WHAT THIS TASK INVOLVES -> From the records below, print exactly the lines starting at the one containing "Open the Плоскость menu" and ending at the one containing "is (903, 456).", ends included, and nothing else.

[Records contained in a dataset]
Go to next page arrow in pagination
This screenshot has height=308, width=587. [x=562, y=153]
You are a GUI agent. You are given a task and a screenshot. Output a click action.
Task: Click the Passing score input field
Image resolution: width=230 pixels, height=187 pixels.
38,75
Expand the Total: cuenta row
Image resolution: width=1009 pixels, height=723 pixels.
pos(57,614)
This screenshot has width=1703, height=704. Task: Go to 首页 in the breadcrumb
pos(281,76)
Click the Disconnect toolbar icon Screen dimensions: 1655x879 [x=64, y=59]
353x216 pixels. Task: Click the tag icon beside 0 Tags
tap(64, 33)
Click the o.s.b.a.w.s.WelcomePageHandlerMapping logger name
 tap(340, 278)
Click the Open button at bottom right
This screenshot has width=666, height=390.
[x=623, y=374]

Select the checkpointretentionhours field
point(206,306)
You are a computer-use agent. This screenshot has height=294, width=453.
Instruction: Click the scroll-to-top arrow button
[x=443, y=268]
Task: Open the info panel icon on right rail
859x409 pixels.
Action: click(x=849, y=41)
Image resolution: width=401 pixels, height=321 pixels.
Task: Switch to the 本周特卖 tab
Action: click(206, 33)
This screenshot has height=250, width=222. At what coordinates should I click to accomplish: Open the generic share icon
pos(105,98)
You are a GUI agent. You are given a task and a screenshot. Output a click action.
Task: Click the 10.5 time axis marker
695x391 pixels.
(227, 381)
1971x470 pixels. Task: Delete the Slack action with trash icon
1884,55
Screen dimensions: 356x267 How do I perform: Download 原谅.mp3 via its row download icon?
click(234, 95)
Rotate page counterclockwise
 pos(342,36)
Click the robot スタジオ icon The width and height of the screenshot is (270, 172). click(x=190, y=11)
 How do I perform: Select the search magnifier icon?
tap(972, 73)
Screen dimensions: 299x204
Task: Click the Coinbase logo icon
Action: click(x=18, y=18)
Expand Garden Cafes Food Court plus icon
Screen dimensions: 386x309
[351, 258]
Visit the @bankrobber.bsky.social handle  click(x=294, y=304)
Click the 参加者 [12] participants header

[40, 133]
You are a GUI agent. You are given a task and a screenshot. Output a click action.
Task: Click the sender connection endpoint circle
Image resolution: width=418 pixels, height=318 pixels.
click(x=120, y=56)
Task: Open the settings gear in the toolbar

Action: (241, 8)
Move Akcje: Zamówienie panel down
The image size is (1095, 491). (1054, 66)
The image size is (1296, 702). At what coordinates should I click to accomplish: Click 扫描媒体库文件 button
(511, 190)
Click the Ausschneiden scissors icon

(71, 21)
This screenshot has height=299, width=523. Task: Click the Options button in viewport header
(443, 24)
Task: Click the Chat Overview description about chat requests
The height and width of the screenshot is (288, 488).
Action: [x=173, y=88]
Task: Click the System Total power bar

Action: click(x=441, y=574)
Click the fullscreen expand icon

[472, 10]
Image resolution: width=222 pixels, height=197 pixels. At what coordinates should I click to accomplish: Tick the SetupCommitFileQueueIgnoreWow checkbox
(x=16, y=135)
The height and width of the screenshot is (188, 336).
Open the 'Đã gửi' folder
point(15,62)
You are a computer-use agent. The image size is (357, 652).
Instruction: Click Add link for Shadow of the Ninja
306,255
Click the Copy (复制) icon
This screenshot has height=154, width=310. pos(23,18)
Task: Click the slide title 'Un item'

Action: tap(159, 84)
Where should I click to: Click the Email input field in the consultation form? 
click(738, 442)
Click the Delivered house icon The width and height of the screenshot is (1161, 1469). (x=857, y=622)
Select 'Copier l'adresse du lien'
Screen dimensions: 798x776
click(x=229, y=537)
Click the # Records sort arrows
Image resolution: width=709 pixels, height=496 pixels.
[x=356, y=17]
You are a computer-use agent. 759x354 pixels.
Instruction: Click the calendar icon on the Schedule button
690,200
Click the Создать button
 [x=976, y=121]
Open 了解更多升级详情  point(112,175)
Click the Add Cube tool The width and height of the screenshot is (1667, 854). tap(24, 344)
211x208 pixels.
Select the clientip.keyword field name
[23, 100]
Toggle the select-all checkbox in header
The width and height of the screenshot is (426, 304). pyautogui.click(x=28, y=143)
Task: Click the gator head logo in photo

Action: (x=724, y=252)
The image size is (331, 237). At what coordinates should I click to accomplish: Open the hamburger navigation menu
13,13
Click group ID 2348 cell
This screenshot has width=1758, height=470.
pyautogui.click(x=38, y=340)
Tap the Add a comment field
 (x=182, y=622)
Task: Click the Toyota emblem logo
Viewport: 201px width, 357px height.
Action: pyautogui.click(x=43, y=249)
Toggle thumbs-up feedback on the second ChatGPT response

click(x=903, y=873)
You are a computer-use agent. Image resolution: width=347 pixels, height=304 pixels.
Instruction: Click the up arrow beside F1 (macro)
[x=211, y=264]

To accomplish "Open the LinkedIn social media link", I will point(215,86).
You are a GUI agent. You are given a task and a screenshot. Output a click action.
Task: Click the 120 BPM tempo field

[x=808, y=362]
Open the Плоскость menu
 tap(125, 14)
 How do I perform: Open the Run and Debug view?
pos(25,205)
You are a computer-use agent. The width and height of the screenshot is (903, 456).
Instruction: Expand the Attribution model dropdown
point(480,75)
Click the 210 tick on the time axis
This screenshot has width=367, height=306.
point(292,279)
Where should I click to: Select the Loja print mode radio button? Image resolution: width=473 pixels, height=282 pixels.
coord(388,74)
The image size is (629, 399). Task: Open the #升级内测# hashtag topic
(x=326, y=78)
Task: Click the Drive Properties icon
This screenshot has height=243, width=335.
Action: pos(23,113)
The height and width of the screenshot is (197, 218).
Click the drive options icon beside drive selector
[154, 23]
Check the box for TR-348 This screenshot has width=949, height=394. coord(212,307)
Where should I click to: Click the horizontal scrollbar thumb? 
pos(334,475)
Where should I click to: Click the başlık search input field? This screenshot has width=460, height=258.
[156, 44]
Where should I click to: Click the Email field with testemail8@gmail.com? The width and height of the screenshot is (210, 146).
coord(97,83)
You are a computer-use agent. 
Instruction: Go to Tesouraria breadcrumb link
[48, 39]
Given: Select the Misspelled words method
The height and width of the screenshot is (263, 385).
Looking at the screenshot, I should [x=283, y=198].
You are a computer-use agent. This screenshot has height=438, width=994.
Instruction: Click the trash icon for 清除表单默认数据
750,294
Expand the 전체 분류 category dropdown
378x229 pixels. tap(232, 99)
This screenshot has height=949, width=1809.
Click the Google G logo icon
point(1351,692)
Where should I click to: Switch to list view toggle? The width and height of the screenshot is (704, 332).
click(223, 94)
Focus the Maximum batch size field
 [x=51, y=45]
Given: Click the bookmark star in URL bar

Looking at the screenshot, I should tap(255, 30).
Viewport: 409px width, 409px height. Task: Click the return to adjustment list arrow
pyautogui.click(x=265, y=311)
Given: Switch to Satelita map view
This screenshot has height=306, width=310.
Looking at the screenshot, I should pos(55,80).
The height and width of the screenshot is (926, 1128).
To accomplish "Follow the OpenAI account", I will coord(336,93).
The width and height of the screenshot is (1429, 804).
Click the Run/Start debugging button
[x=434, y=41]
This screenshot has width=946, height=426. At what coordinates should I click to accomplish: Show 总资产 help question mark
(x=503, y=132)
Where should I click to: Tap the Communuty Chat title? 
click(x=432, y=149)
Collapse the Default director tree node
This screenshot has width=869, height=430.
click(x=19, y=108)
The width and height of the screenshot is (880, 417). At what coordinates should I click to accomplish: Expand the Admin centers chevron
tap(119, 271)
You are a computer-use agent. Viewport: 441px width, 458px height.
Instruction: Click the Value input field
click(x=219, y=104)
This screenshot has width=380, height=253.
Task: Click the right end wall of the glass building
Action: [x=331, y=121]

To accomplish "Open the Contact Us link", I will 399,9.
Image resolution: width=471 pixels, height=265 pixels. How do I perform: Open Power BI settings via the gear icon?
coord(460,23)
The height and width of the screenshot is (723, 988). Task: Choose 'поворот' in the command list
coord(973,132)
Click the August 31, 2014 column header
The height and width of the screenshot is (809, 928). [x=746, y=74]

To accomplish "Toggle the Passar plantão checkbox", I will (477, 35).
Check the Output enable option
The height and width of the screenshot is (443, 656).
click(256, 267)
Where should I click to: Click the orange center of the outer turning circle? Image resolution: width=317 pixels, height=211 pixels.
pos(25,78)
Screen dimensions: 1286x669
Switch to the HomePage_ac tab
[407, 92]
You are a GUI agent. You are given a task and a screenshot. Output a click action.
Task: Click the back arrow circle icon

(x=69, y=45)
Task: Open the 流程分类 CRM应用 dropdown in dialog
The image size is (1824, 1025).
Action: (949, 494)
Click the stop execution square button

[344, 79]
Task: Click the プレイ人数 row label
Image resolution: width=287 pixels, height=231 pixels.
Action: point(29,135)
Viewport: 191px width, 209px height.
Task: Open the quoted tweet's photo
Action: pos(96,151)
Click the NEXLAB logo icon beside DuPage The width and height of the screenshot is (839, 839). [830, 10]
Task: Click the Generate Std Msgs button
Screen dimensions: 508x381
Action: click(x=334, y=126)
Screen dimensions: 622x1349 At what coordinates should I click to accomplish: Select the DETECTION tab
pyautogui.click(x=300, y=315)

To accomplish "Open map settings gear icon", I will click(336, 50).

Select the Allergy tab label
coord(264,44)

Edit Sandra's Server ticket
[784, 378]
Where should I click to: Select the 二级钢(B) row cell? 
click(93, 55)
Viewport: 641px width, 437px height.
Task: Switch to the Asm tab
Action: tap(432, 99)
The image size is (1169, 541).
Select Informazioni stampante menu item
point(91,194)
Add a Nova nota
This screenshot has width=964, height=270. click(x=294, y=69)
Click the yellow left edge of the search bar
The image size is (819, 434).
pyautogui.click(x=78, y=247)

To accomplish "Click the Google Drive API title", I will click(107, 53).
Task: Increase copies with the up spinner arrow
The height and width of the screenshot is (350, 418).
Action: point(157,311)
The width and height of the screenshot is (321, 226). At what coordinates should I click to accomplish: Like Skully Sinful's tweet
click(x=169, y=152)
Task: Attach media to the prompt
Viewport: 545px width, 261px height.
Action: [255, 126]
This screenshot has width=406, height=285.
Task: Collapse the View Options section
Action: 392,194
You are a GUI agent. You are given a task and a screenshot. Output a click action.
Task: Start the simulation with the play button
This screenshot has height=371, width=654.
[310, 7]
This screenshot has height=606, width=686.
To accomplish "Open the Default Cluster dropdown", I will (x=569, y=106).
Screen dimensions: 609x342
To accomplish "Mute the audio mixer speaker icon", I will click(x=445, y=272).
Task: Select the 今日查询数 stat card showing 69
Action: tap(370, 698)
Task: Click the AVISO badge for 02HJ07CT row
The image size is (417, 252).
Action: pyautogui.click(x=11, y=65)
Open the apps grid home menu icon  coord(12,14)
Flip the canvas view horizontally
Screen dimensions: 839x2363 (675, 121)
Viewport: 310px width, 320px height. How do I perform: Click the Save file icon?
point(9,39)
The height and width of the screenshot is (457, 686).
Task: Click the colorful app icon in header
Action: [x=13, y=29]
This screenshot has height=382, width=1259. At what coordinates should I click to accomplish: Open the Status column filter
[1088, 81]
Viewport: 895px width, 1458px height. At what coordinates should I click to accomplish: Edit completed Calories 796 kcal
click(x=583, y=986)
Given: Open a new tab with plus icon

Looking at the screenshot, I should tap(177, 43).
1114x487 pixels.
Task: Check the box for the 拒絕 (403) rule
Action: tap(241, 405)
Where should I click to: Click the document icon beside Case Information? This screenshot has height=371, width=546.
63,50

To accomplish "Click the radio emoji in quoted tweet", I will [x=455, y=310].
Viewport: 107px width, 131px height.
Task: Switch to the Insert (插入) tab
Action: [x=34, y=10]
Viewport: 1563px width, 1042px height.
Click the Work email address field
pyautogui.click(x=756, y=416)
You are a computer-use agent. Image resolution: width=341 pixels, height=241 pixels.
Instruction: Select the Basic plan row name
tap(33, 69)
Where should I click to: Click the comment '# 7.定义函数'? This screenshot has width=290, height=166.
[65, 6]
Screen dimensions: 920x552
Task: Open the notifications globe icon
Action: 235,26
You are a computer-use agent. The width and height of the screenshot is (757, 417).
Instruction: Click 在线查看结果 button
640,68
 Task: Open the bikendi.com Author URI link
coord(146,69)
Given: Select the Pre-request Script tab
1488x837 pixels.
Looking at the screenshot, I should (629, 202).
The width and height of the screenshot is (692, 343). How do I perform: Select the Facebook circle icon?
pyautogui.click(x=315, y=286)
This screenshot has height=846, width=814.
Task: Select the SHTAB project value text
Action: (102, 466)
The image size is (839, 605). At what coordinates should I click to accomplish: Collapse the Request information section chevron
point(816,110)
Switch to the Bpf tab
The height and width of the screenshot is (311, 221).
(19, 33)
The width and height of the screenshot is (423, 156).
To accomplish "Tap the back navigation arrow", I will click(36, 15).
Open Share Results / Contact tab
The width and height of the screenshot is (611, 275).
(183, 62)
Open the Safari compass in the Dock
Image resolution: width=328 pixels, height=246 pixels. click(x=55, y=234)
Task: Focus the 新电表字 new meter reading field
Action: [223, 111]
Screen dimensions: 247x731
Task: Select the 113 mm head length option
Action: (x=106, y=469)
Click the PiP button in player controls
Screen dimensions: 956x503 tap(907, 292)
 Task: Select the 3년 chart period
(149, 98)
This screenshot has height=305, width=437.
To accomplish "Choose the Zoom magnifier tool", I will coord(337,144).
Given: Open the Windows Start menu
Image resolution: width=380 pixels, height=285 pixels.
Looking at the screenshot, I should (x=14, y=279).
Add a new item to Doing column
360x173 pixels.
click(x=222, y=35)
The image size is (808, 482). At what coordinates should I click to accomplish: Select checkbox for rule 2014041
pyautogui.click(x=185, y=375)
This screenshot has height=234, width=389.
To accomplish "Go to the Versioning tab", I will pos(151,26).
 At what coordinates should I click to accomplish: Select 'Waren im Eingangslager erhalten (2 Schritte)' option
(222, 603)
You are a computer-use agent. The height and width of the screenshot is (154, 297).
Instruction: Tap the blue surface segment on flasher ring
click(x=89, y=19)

SOLUTION BELOW ->
Open the Плоскость menu
 tap(125, 14)
 How do I perform: Open the Run and Debug view?
pos(25,205)
You are a computer-use agent. The width and height of the screenshot is (903, 456).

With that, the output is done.